## begin EXTRACT

We’re in the bathroom flossing, brushing, and talking. The end of the day, getting ready for bed, catching up now that the little people are sleeping. You might call this our quality time together. I finish before him and take a seat. He looks over at me and notices me feeling around in my mouth.
“My left canine is sharper than my right,” I say.
“Those are for eating meat,” he jokes, crouching down in front me so we can examine his teeth. “Mine are flat, see?”
I’ll be…they are flat, naturally—and perfectly aligned, not naturally. This isn’t the first time I’ve noted how beautiful his teeth are. No, I remember him flashing those pearly whites the first time I saw him at the old Baptist church in Cumby, Texas over fifteen years ago. Swoon.
Like me, he had braces as a teenager, but he also got braces just on his bottom teeth a few years back because he noticed a slight deviation from perfection. He also had a retainer made for his top teeth that he wears every night to keep his chompers in line. The man works hard to keep that handsome smile.

## end EXTRACT
## begin EXTRACTED INFORMATION

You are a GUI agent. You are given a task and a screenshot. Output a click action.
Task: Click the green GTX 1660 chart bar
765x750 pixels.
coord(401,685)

## end EXTRACTED INFORMATION
## begin EXTRACTED INFORMATION

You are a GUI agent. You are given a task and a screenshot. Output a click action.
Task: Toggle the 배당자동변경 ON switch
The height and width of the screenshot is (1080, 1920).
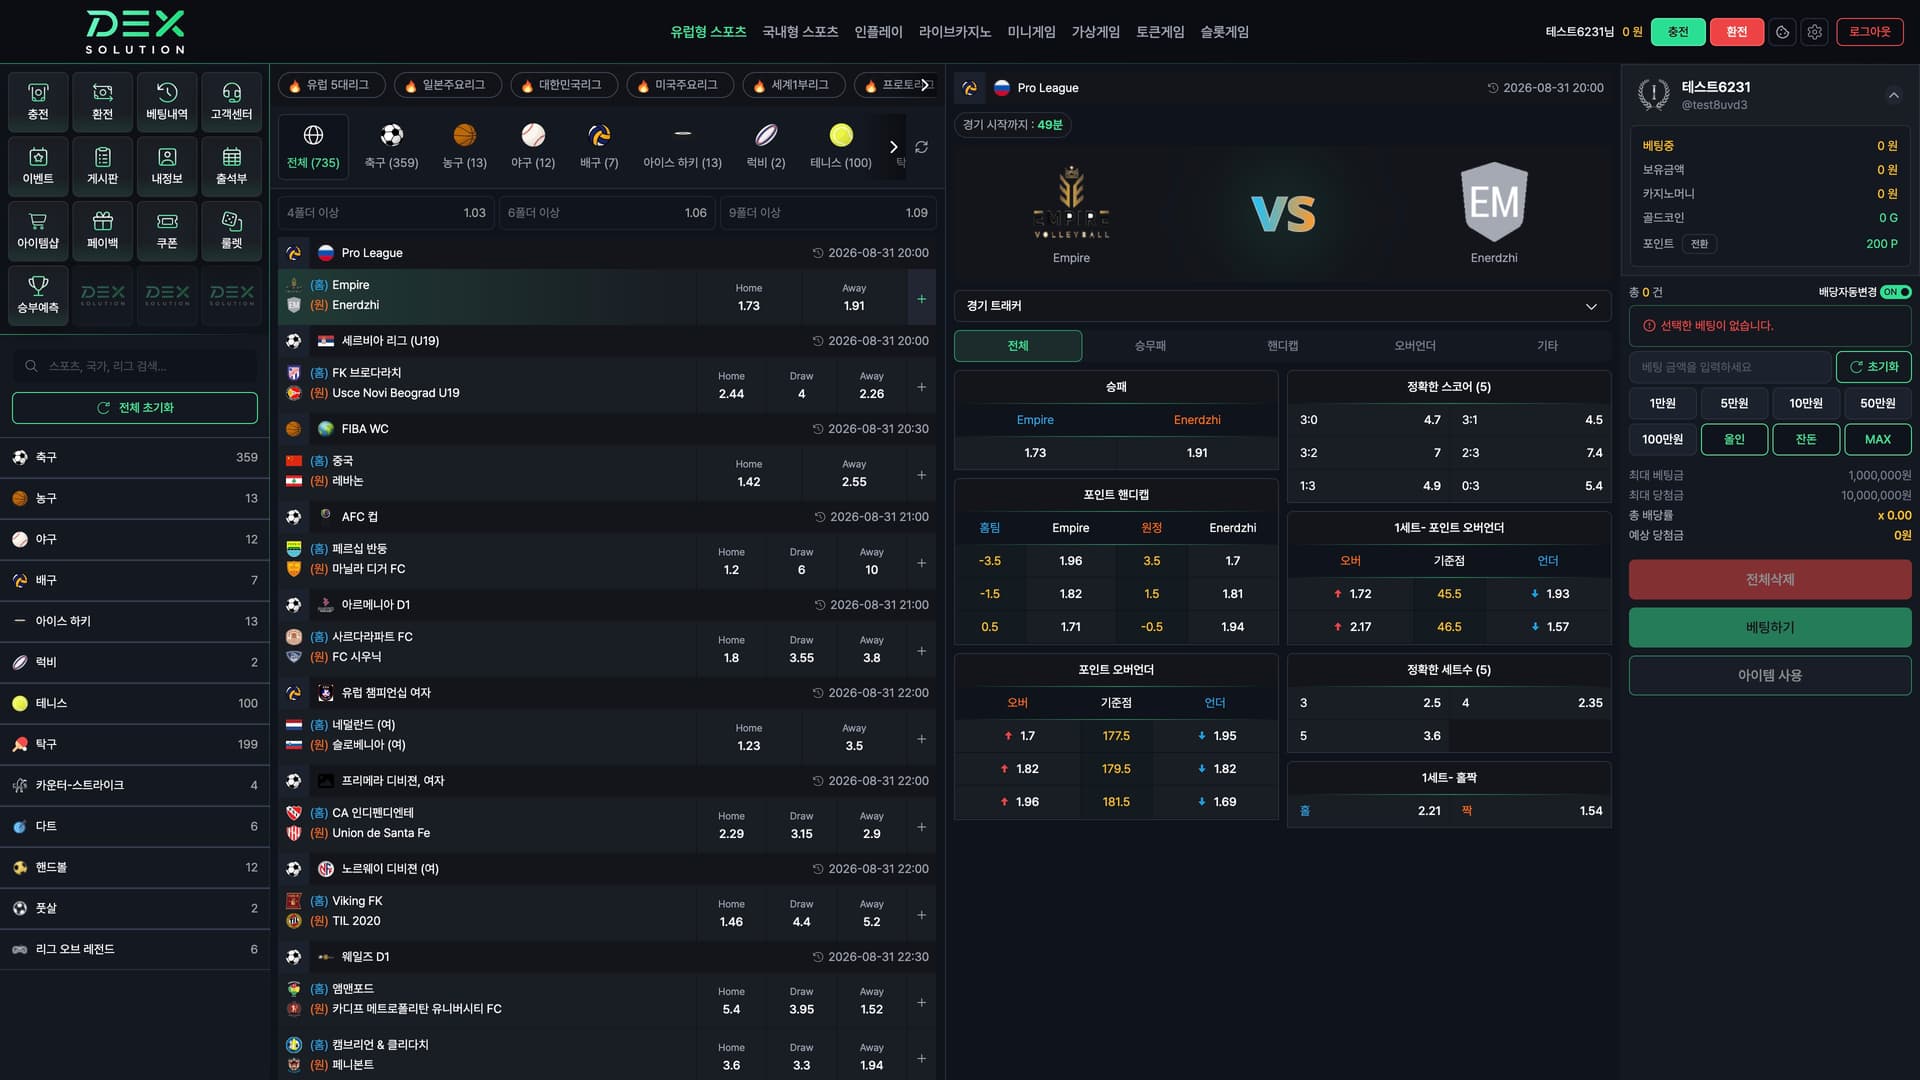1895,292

## end EXTRACTED INFORMATION
## begin EXTRACTED INFORMATION

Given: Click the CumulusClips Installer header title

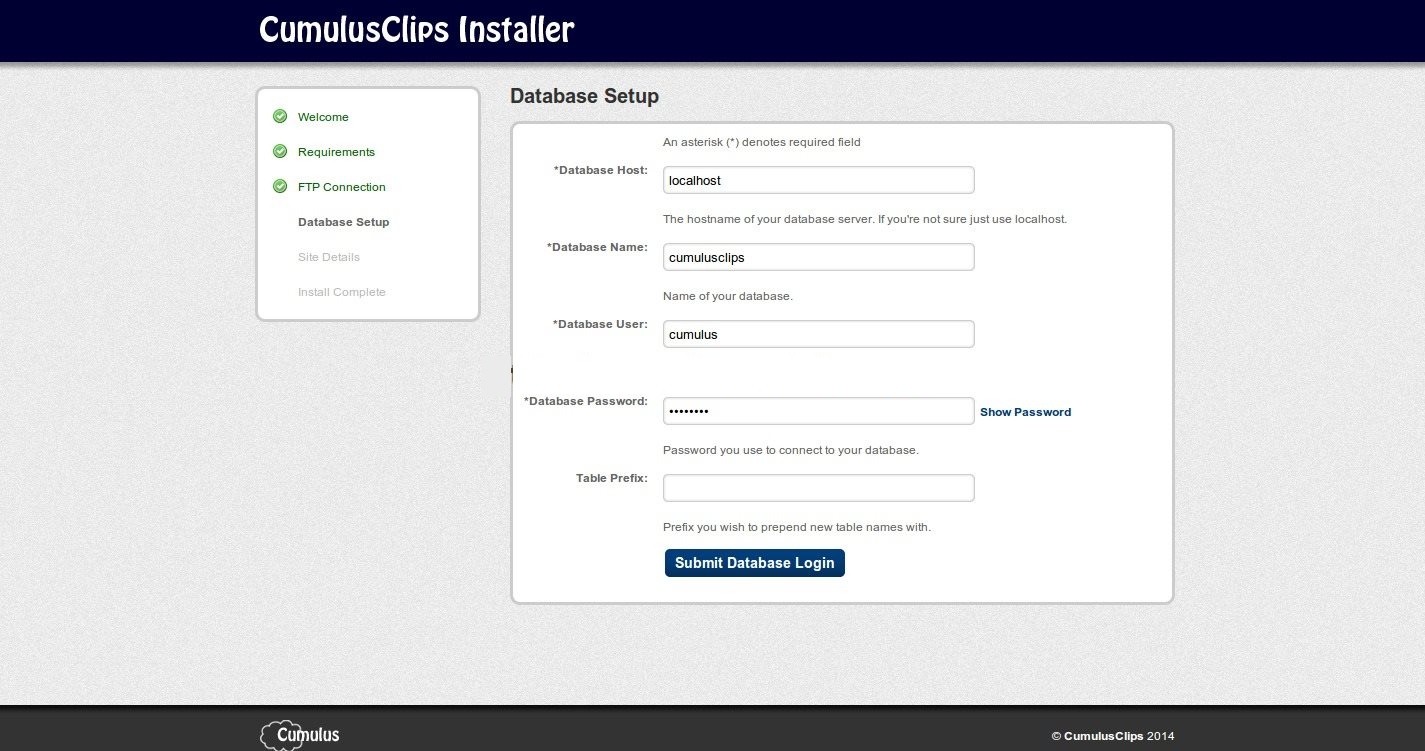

## end EXTRACTED INFORMATION

Give back the full passage about teeth from above, word for word, with every line and punctuation mark unchanged.

We’re in the bathroom flossing, brushing, and talking. The end of the day, getting ready for bed, catching up now that the little people are sleeping. You might call this our quality time together. I finish before him and take a seat. He looks over at me and notices me feeling around in my mouth.
“My left canine is sharper than my right,” I say.
“Those are for eating meat,” he jokes, crouching down in front me so we can examine his teeth. “Mine are flat, see?”
I’ll be…they are flat, naturally—and perfectly aligned, not naturally. This isn’t the first time I’ve noted how beautiful his teeth are. No, I remember him flashing those pearly whites the first time I saw him at the old Baptist church in Cumby, Texas over fifteen years ago. Swoon.
Like me, he had braces as a teenager, but he also got braces just on his bottom teeth a few years back because he noticed a slight deviation from perfection. He also had a retainer made for his top teeth that he wears every night to keep his chompers in line. The man works hard to keep that handsome smile.